The concordance between BINs and mite species was much lower than in some well-studied invertebrates (e.g. perfect concordance in 92% of beetles4 and ticks19). However, similar concordance levels have been reported for many taxa including geometrid moths38 (67%), true bugs39 (70%), and spiders5 (54%). Low concordance is mainly driven by species with large intraspecific divergences (>3% p-distance) resulting in the assignment of two or more BINs. While this does not preclude accurate barcode-based identification, it highlights potentially cryptic species because most BIN splits formed widely separated clades (e.g. >15% p-distance) lacking intermediate haplotypes. In fact, 16S and 18S rRNA gene topologies for Androlaelaps casalis (Berlese, 1887) and Proctolaelaps scolyti Evans, 1958 were congruent with BIN splits, further supporting our cryptic species hypothesis in these taxa27. Rhodacarellus silesiacus Willmann, 1936, on the other hand, also formed two distinct but narrowly separated clades (<3% divergence), with divergences similar to those in species with concordant BINs (e.g. Dermanyssus gallinae and Gamasodes spiniger (Oudemans, 1936)), such that additional sampling may reveal intermediate haplotypes causing the BINs to collapse into one2.
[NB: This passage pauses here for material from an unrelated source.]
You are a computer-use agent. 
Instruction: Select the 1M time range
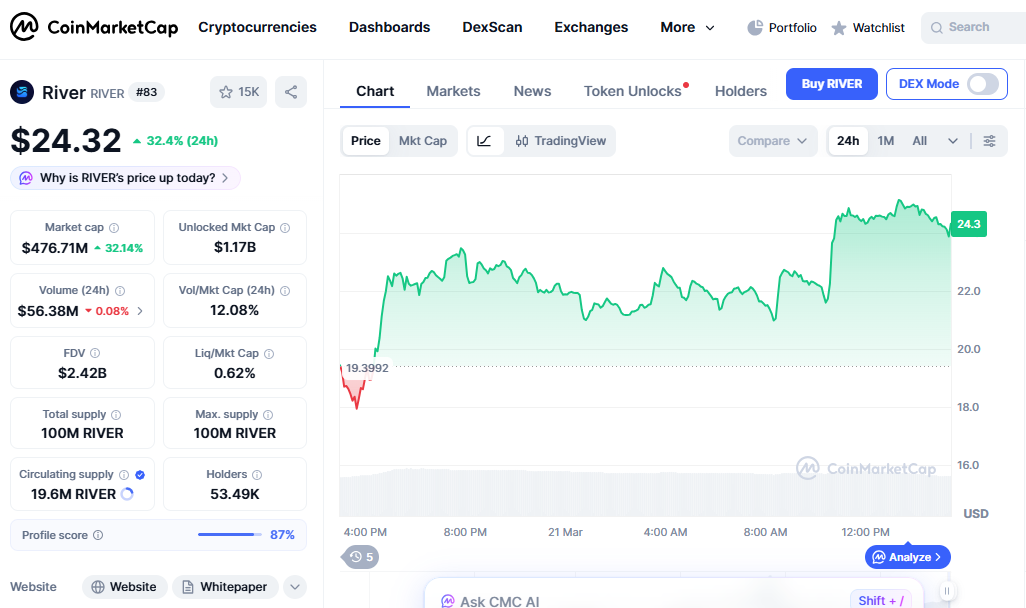click(x=885, y=141)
More problematic for the barcode based identification of mites are the two cases of shared barcodes confounded by BIN splits (BIN mixtures) affecting four species: Dendrolaelaps longiusculus (Leitner, 1949)/D. presepum (Berlese, 1918), and Proctolaelaps parascolyti Costa, 1963/P. pygmaeus (Müller, 1859). Since multiple species are assigned to the same BIN, mixtures impede accurate identifications, but may also represent taxonomic errors2. Misidentification is unlikely, since procedures were in place to evaluate and correct such errors. However, both cases of BIN mixtures involve closely allied congenerics which may be subjected to hybridization or incomplete lineage sorting40. Given the large intraspecific divergences observed, though, a more probable explanation is the presence of cryptic diversity compounded by inadequate species descriptions. Future work should scrutinize the morphology of genetic clusters from both mixtures and splits for more effective characters to discriminate these potentially cryptic species.
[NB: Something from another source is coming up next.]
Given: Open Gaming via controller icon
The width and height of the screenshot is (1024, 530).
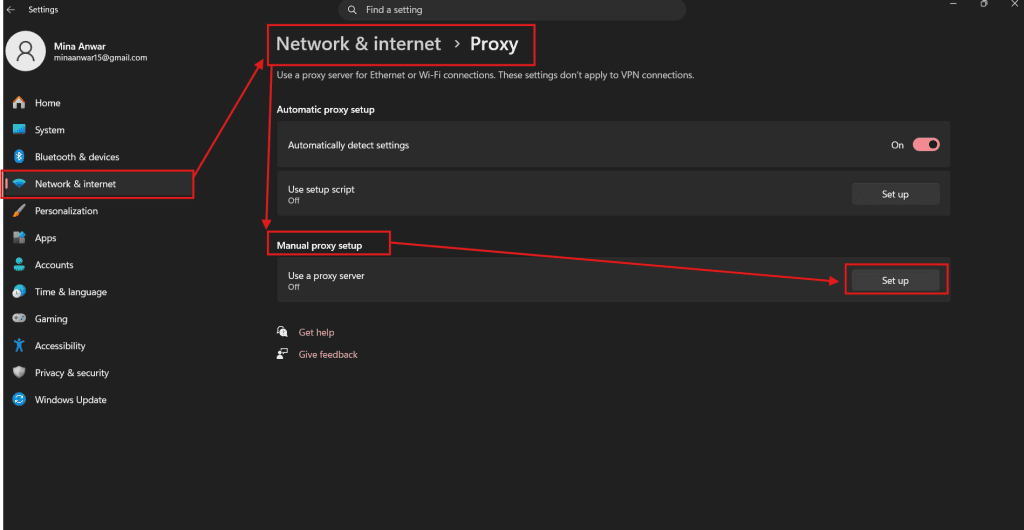Looking at the screenshot, I should (19, 319).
This study represents the first step towards development of a DNA barcode reference library for the identification of poultry litter, soil, and nest dwelling mites from the Western Palearctic, which may in turn reveal natural enemies key to the control of PRM. Although sequencing success rates should be improved, we demonstrate that nearly 80% of the species analysed can be accurately identified through DNA barcodes. Our BIN analysis, however, indicates a high proportion of cryptic diversity and some potential taxonomic confusion. This method consequently presents a powerful tool not only for the identification of unknown specimens, but as the foundation for integrative taxonomy and diversity estimation in hyperdiverse invertebrates such as mites.